Scale a TiDB cluster

Overview

The capacity of a TiDB cluster can be increased or reduced without affecting online services.

Note:

If your TiDB cluster is deployed using TiDB Ansible, see Scale the TiDB Cluster Using TiDB Ansible.

The following part shows you how to add or delete PD, TiKV or TiDB nodes.

About pd-ctl usage, refer to PD Control User Guide.

PD

Assume we have three PD servers with the following details:

Name ClientUrls PeerUrls
pd1 http://host1:2379 http://host1:2380
pd2 http://host2:2379 http://host2:2380
pd3 http://host3:2379 http://host3:2380

Get the information about the existing PD nodes through pd-ctl:

./pd-ctl -u http://host1:2379 -i
>> member

Add a node dynamically

Add a new PD server to the current PD cluster by using the parameter join. To add pd4, you just need to specify the client url of any PD server in the PD cluster in the parameter --join, like:

./bin/pd-server --name=pd4 \
                --client-urls="http://host4:2379" \
                --peer-urls="http://host4:2380" \
                --join="http://host1:2379"

Delete a node dynamically

Delete pd4 through pd-ctl:

./pd-ctl -u http://host1:2379
>> member delete name pd4

Migrate a node dynamically

If you want to migrate a node to a new machine, you need to, first of all, add a node on the new machine and then delete the node on the old machine. As you can just migrate one node at a time, if you want to migrate multiple nodes, you need to repeat the above steps until you have migrated all nodes. After completing each step, you can verify the process by checking the information of all nodes.

TiKV

Get the information about the existing TiKV nodes through pd-ctl:

./pd-ctl -u http://host1:2379
>> store

Add a node dynamically

It is very easy to add a new TiKV server dynamically. You just need to start a TiKV server on the new machine. The newly started TiKV server will automatically register in the existing PD of the cluster. To reduce the pressure of the existing TiKV servers, PD loads balance automatically, which means PD gradually migrates some data to the new TiKV server.

Delete a node dynamically

To delete (make it offline) a TiKV server safely, you need to inform PD in advance. After that, PD is able to migrate the data on this TiKV server to other TiKV servers, ensuring that data have enough replicas.
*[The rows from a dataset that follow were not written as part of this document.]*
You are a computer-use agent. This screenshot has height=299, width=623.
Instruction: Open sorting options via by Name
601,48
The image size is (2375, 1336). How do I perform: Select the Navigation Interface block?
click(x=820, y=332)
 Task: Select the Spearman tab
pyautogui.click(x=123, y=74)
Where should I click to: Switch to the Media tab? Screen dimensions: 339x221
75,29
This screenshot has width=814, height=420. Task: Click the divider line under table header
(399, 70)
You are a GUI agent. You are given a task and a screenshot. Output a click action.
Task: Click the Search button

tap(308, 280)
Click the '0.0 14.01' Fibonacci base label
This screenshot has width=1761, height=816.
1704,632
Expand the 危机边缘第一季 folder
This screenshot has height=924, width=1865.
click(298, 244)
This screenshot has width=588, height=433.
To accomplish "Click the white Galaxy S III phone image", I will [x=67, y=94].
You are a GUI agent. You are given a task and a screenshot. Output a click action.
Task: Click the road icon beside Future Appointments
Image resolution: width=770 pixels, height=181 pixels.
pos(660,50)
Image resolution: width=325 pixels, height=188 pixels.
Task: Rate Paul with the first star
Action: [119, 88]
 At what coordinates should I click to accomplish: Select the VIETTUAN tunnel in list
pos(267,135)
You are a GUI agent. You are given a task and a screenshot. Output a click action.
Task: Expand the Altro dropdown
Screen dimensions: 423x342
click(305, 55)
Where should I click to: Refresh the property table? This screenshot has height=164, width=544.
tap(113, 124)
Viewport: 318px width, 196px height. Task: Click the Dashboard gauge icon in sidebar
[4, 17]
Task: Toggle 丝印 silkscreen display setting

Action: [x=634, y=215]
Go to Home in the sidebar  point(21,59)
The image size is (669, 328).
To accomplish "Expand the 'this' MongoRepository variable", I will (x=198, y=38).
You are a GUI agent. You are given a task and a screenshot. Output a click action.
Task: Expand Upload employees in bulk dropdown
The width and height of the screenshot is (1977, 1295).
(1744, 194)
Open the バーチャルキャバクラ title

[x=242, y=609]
Assume that you need to delete the TiKV server with a store id 1, you can complete this through pd-ctl:

./pd-ctl -u http://host1:2379
>> store delete 1

Then you can check the state of this TiKV:

./pd-ctl -u http://host1:2379
>> store 1
{
  "store": {
    "id": 1,
    "address": "127.0.0.1:21060",
    "state": 1,
    "state_name": "Offline"
  },
  "status": {
    ...
  }
}

You can verify the state of this store using state_name:

  • Up: This store is in service.
  • Disconnected: The heartbeats of this store cannot be detected currently, which might be caused by a failure or network interruption.
  • Down: PD does not receive heartbeats from the TiKV store for more than an hour (the time can be configured using max-down-time). At this time, PD adds a replica for the data on this store.
  • Offline: The store is in the process of transferring its Regions to other nodes. The state name is misleading: the store is available and even continuing to lead some of its Regions.
  • Tombstone: This store is shut down and has no data on it, so the instance can be deleted.

Migrate a node dynamically

To migrate TiKV servers to a new machine, you also need to add nodes on the new machine and then make all nodes on the old machine offline. In the process of migration, you can add all machines in the new cluster to the existing cluster, then make old nodes offline one by one. To verify whether a node has been made offline, you can check the state information of the node in process. After verifying, you can make the next node offline.

TiDB

TiDB is a stateless server, which means it can be added or deleted directly. It should be noted that if you deploy a proxy (such as HAProxy) in front of TiDB, you need to update the proxy configuration and reload it.